На следующий день ровно в полдень группа воспитанников Морского корпуса решительно, как на штурм, вошла во двор Смольного института. Шаг они чеканили с такой яростью, что унтер-офицер интендантской службы, которого отрядили для общего присмотра и соблюдения чина, начал беспокоиться за сохранность выданных всем по случаю новеньких сапог. Грохот мгновенно долетел до распахнутых в долгом и трепетном ожидании окон второго этажа, и все находившиеся в большой зале смолянки повисли на подоконнике. Две классные дамы попытались воззвать к их чувству приличия, однако чувство это, по всей видимости, улетучилось в сей момент в неизвестном никому здесь направлении. Девицы наваливались на подоконник, толкались, подпрыгивали и по какой-то причине были не в силах сообразить, что окон в зале числом значительно больше, чем одно.
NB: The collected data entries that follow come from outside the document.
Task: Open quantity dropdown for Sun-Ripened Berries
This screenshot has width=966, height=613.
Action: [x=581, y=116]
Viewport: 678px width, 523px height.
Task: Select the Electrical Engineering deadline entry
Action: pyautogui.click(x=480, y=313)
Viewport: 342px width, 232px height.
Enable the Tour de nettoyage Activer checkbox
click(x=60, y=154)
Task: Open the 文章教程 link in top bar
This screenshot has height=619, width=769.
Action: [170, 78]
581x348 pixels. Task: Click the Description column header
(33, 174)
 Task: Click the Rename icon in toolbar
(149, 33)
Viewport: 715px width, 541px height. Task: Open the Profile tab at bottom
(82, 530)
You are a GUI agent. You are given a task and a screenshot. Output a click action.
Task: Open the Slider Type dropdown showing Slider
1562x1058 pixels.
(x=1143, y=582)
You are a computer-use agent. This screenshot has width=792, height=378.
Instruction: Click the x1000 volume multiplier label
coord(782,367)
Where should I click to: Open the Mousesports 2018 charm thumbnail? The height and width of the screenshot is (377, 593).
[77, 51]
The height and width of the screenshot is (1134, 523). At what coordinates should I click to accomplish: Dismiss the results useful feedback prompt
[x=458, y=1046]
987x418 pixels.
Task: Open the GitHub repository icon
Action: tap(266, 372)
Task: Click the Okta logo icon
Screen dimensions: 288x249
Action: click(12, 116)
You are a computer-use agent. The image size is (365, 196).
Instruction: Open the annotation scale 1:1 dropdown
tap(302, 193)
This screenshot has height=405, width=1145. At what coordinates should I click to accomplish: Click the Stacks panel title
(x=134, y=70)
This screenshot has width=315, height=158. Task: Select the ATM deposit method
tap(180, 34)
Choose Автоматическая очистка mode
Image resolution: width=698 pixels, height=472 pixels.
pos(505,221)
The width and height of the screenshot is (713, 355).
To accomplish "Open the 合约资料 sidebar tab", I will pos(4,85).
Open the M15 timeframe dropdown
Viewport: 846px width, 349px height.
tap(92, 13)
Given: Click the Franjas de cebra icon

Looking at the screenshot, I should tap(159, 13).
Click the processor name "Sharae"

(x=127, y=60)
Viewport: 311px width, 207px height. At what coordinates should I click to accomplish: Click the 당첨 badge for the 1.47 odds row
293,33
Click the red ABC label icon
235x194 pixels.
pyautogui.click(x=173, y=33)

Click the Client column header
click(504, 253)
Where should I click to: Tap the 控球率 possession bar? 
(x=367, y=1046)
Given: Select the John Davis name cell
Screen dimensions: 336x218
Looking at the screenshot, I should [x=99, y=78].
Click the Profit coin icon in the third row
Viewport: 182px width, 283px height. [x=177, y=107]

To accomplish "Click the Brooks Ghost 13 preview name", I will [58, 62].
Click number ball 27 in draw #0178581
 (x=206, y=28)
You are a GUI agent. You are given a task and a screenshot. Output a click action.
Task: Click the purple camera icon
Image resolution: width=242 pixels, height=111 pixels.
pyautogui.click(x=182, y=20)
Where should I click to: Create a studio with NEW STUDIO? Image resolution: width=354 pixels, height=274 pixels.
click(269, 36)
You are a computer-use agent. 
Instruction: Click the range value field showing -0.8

Княжне Долицыной в сутолоке прищемили ладонь, и она от этого сделалась даже счастливей. Обожание, которому истово предавались девушки в Смольном, начиная со времен императрицы Екатерины, утратило наконец эфемерные выдуманные черты и обрело черты реально и даже пребольно ущемленной ладони. Начала совместной репетиции более восхитительного нельзя было и придумать.
По иронии, присущей вселенной в отношении почти ко всякому жаркому устремлению человека, добровольно оставшаяся на нелюбимое всеми дежурство в кухне Катя Ельчанинова стояла у окна в первом этаже совершенно одна, ни с кем не толкалась, ни из-за какого плеча не выглядывала, а просто и прямо смотрела на подходящих к Смольному кадет. Те, в свою очередь, не видели никого от распиравшей их важности и желания поразить нежных зрителей флотской удалью, каковой имелось в них по молодости лет преизрядное пока еще количество. Один только шедший в хвосте колонны Коля Бошняк все замечал и везде посматривал. Он хоть и не был чужд молодецких повадок, надеваемых на себя всяким кадетом, а уж тем более гардемарином, стоило любому из них выйти за ворота корпуса, однако данное коллежскому советнику обещание требовало от него сейчас иной собранности, поэтому на изображение удали внутренних сил у него уже не оставалось. Увидев одинокую фигуру в окне первого этажа, он тотчас решил, что это и есть нужный ему адресат, поскольку от девушки – то ли по причине особенно упавшего на нее солнца, то ли из-за переполнявшего самого Колю восторга – исходило заметное и не объяснимое ничем иным, кроме как тем, что это она и есть, радостное сияние.